**ABOUT THIS TASK:** Once the line with "This screenshot has width=1372, height=883." is found in the entries below, repeat it and each following line exactly, up to and including the line with "Sort presets by the NAME column". Add no other lines.

** Opening RAW DATA block **

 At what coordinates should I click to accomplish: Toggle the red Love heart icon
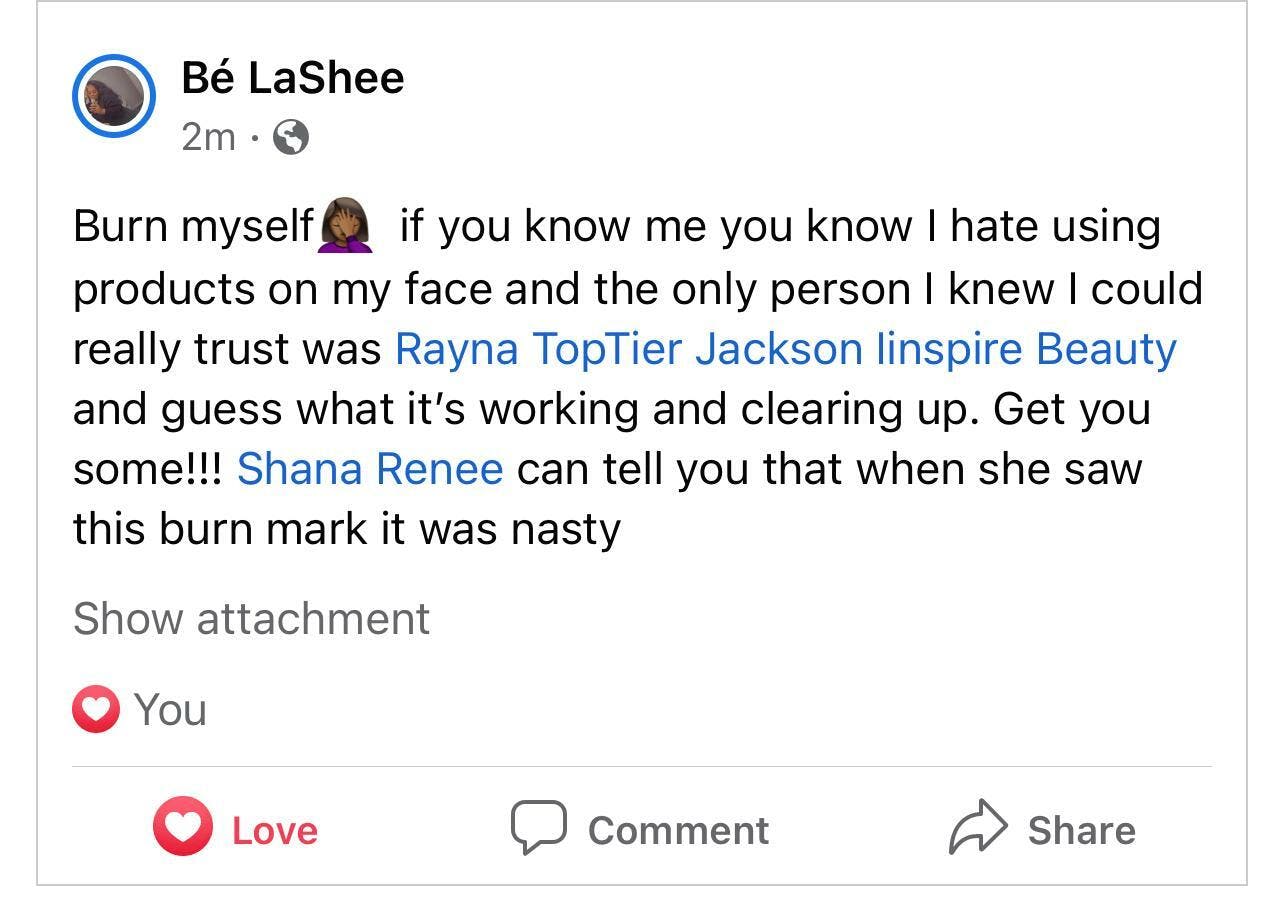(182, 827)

** Closing RAW DATA block **
** Opening RAW DATA block **

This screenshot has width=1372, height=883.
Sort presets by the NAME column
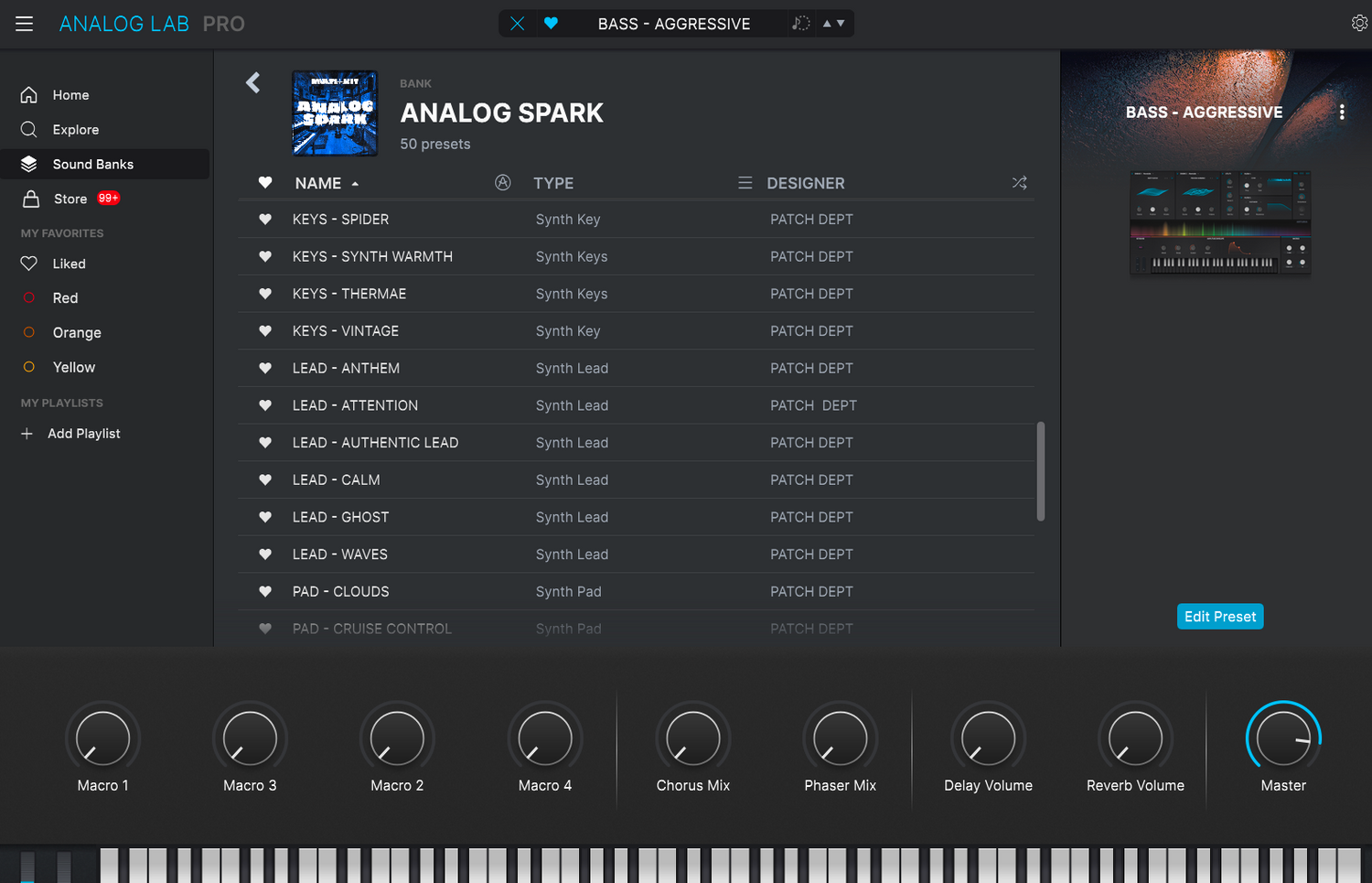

** Closing RAW DATA block **
** Opening RAW DATA block **

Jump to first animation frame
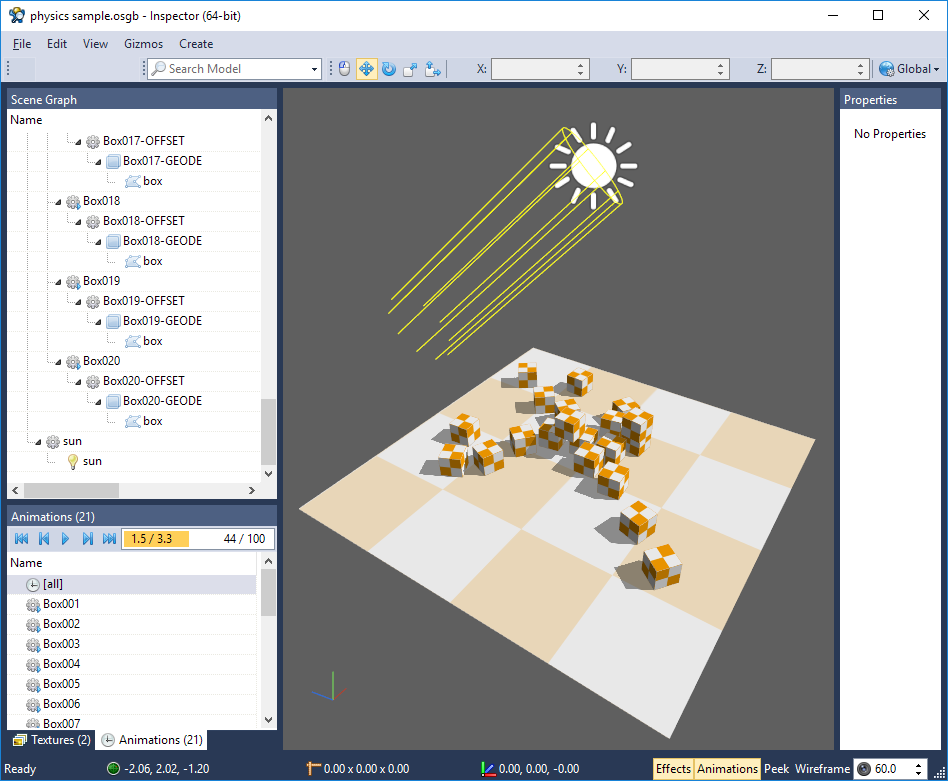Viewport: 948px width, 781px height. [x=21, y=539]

** Closing RAW DATA block **

**SOLUTION:**
This screenshot has width=1372, height=883.
Sort presets by the NAME column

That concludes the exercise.